## [What you will do]
What is needed here is an exact repetition of the records below, beginning at the line that has "Instruction: Select the Vagrant radio button" and stopping after the line that has "Viewport: 489px width, 179px height.".
>>>
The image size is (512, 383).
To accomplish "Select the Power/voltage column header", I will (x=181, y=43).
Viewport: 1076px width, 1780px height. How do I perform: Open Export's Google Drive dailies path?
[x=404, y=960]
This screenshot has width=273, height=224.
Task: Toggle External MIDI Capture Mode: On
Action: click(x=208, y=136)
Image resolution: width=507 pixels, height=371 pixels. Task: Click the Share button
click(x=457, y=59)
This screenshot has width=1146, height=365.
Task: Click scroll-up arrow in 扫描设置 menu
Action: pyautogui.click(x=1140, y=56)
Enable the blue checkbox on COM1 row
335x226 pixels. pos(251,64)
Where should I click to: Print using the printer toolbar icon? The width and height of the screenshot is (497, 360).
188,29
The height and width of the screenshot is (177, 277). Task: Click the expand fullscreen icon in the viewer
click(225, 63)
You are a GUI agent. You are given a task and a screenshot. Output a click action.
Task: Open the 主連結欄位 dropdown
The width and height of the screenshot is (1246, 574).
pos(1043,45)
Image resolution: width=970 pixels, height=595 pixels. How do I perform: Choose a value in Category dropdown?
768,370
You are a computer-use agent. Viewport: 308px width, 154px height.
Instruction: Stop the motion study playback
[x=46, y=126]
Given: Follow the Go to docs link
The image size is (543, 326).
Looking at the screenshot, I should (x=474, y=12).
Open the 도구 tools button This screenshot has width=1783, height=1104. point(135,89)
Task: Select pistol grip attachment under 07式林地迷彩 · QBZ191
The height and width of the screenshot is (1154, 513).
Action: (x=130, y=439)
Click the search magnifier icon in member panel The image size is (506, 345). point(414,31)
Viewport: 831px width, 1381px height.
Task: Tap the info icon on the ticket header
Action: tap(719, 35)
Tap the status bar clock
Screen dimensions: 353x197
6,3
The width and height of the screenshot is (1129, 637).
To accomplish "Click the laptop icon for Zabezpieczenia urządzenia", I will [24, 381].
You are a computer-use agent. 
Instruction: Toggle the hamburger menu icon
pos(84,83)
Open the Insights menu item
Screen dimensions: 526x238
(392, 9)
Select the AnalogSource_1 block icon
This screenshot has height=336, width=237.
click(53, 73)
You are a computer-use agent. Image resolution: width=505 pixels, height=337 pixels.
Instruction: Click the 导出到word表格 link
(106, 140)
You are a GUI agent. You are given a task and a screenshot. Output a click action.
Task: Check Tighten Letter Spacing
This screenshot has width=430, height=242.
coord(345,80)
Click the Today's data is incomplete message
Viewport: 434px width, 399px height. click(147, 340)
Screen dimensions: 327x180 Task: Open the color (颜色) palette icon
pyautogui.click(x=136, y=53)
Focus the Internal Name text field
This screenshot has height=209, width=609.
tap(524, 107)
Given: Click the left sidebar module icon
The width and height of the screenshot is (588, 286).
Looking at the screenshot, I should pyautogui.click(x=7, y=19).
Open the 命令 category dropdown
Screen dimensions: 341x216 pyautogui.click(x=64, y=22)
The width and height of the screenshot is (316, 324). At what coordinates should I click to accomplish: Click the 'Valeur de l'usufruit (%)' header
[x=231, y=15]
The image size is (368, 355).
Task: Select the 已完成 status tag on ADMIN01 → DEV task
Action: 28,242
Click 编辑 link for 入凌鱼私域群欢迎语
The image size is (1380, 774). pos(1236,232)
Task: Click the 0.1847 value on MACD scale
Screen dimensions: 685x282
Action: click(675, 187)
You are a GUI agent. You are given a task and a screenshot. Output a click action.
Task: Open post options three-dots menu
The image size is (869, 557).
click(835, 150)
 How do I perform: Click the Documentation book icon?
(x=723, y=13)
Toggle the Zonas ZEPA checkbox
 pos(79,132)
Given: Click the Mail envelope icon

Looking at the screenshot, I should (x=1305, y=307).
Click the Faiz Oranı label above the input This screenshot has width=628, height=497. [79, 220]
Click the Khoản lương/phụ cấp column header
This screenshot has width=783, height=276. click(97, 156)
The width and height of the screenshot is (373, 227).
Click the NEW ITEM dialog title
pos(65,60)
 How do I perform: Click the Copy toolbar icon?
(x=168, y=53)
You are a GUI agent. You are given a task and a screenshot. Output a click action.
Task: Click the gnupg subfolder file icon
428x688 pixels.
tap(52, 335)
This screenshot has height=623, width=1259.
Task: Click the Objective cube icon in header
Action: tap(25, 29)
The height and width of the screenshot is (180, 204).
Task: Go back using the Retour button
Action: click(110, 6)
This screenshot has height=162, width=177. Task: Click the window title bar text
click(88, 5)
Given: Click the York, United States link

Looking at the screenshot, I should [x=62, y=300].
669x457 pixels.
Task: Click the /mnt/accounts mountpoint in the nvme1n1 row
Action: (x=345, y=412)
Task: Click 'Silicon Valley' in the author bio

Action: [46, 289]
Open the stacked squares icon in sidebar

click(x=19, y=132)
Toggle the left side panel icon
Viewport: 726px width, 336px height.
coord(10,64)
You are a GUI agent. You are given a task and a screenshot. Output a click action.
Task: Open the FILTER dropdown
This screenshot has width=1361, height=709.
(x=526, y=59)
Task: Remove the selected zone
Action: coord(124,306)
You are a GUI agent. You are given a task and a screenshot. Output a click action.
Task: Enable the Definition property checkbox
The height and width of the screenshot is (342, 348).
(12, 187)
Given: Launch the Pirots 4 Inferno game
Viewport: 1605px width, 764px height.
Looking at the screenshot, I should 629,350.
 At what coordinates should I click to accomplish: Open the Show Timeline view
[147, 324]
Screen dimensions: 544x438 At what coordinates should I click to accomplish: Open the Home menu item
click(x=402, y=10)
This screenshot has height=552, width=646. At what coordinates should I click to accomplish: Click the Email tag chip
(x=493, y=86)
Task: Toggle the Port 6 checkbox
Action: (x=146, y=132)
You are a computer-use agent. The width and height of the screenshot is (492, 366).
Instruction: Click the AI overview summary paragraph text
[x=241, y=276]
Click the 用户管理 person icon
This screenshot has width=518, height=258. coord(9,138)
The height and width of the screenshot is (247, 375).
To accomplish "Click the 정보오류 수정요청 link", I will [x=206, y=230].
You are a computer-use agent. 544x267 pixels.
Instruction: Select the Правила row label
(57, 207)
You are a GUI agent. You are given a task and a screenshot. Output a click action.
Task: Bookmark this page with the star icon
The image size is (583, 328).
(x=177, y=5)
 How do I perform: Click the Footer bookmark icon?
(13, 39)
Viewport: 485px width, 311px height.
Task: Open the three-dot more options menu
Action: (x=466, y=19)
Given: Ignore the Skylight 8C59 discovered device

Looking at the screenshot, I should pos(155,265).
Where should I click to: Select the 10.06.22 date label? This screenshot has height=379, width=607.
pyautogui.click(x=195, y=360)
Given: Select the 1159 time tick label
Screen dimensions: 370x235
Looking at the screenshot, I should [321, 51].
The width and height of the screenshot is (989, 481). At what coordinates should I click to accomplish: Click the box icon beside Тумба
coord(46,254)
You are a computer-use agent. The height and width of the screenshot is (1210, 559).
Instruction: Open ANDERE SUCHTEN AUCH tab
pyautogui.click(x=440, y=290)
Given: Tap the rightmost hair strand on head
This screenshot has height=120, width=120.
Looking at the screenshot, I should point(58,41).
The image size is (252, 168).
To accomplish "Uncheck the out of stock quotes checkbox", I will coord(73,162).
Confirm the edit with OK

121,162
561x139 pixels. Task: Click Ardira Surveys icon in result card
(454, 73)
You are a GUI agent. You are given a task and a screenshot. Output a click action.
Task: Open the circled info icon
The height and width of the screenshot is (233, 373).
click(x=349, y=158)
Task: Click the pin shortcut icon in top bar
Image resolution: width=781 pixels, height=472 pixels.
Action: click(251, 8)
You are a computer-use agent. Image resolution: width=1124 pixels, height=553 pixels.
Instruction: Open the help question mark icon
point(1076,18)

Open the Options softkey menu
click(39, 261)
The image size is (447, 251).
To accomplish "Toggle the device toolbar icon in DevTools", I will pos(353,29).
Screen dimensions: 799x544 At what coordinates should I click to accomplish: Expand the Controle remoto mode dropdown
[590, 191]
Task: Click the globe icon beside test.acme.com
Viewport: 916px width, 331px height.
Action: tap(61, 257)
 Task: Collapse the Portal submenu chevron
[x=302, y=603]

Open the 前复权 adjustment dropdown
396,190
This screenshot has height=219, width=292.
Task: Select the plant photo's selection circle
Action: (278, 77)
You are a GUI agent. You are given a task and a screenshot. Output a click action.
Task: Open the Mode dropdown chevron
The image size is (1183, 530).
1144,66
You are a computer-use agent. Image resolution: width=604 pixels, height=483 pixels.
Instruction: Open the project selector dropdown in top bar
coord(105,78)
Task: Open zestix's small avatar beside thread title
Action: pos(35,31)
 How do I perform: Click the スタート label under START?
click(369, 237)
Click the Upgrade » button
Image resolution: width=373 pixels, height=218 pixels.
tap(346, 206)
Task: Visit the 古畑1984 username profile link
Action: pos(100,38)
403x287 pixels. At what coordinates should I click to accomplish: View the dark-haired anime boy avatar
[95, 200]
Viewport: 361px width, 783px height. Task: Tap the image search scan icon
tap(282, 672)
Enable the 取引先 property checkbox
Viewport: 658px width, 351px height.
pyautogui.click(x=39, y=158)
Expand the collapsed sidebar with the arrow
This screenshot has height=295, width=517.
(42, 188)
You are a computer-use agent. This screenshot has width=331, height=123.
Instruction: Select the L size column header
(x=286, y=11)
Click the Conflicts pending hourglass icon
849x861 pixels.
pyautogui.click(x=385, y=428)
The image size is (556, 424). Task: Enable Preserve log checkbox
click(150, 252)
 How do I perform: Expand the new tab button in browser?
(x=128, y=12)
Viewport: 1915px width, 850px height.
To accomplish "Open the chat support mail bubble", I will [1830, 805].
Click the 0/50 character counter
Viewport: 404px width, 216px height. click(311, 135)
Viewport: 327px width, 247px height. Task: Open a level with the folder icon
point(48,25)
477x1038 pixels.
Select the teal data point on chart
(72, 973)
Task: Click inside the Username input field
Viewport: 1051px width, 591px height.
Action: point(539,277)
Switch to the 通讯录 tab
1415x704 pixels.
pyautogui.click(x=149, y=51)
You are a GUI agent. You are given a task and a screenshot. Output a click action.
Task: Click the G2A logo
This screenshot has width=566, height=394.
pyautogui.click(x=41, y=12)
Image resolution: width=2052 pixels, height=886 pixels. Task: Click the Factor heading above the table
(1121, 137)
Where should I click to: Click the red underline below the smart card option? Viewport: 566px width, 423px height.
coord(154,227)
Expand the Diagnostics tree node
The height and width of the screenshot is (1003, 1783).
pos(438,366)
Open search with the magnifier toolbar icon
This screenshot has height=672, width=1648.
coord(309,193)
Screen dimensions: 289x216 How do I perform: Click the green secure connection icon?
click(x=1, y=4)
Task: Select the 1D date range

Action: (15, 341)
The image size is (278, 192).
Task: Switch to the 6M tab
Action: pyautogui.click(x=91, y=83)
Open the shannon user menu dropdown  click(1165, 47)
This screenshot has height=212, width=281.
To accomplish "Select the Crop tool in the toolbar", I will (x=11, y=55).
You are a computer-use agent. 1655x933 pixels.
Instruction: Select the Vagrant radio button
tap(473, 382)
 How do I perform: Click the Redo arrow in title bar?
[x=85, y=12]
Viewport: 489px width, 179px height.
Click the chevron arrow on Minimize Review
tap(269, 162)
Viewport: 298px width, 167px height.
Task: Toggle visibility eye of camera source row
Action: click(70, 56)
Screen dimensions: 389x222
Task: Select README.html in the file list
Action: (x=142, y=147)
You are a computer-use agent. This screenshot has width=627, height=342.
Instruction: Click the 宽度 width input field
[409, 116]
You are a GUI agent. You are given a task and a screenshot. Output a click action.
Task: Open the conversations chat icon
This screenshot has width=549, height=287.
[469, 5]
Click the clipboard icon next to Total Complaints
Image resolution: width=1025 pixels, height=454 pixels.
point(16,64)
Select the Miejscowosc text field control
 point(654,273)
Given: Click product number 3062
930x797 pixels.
<<<
## [Exercise answer]
Instruction: Select the Vagrant radio button
tap(473, 382)
 How do I perform: Click the Redo arrow in title bar?
[x=85, y=12]
Viewport: 489px width, 179px height.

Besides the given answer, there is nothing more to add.